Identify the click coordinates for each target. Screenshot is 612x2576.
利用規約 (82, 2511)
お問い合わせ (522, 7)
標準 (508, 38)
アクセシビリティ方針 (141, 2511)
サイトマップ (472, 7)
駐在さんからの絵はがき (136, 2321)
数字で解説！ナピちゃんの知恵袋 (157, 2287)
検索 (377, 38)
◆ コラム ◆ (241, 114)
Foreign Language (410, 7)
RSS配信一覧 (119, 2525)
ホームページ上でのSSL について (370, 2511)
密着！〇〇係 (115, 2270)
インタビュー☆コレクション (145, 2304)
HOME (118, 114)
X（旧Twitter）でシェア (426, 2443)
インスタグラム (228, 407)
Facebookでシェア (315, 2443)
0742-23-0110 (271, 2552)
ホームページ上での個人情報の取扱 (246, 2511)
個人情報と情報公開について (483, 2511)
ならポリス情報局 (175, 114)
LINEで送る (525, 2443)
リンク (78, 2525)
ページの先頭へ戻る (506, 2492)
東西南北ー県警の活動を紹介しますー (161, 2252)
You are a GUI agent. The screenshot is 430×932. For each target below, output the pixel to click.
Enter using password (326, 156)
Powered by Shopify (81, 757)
------------------------------------------------
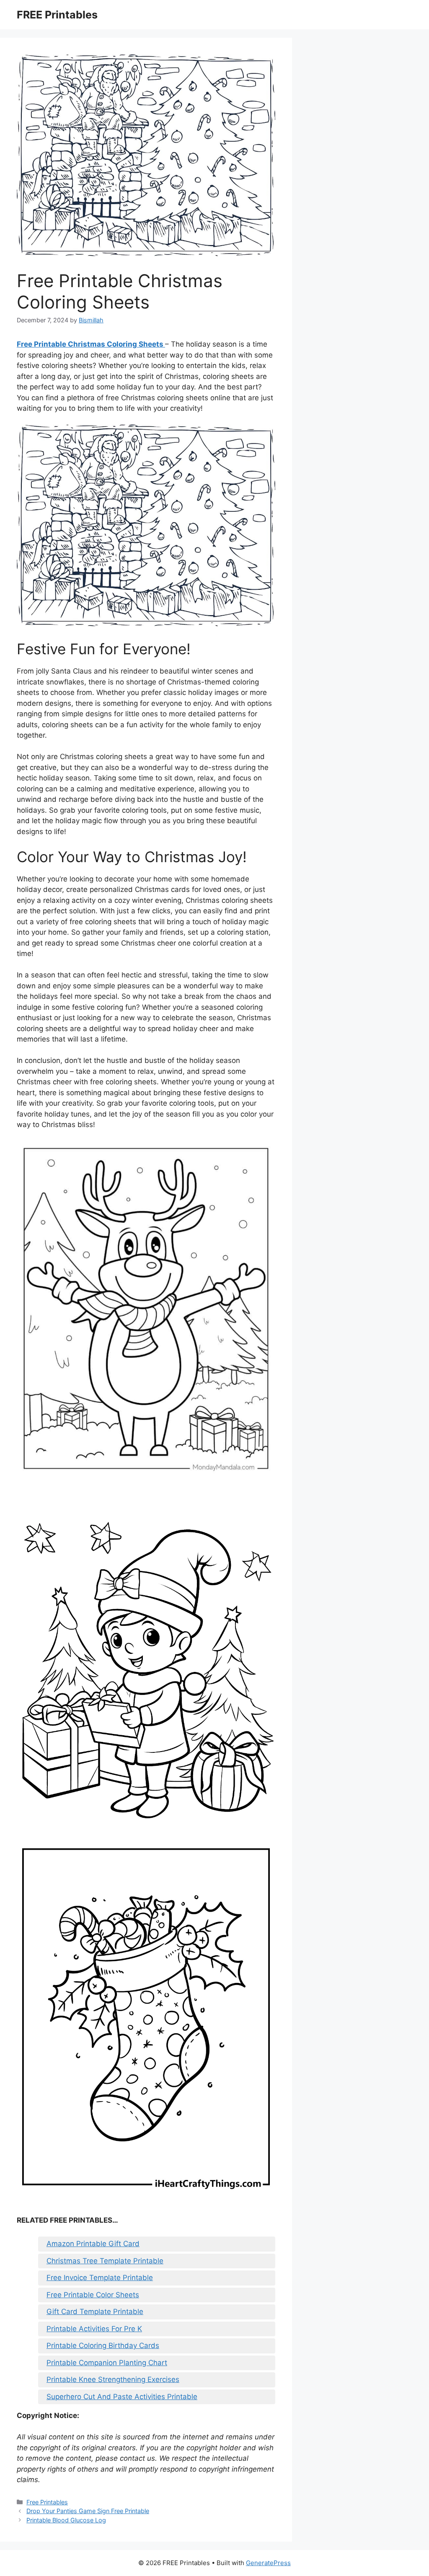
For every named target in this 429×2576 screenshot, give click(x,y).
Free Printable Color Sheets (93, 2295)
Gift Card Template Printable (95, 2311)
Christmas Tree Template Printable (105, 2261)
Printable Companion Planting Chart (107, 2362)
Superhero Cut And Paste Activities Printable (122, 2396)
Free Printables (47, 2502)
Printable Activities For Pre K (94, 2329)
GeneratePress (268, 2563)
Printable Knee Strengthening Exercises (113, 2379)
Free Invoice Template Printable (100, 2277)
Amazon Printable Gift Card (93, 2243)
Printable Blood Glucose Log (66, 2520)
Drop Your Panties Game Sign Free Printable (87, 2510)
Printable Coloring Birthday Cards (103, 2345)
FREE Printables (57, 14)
------------------------------------------------
§ **THE TASK**:
Report each line of the entries where the word "click" occurs.

§ **REPLY TO THE TASK**:
Identify the click coordinates for each target. Screenshot is 612x2576.
You are a GUI agent. The screenshot is 430×932. For each target below, output the pixel to click.
For every named target in this 429×2576 screenshot, give click(x,y).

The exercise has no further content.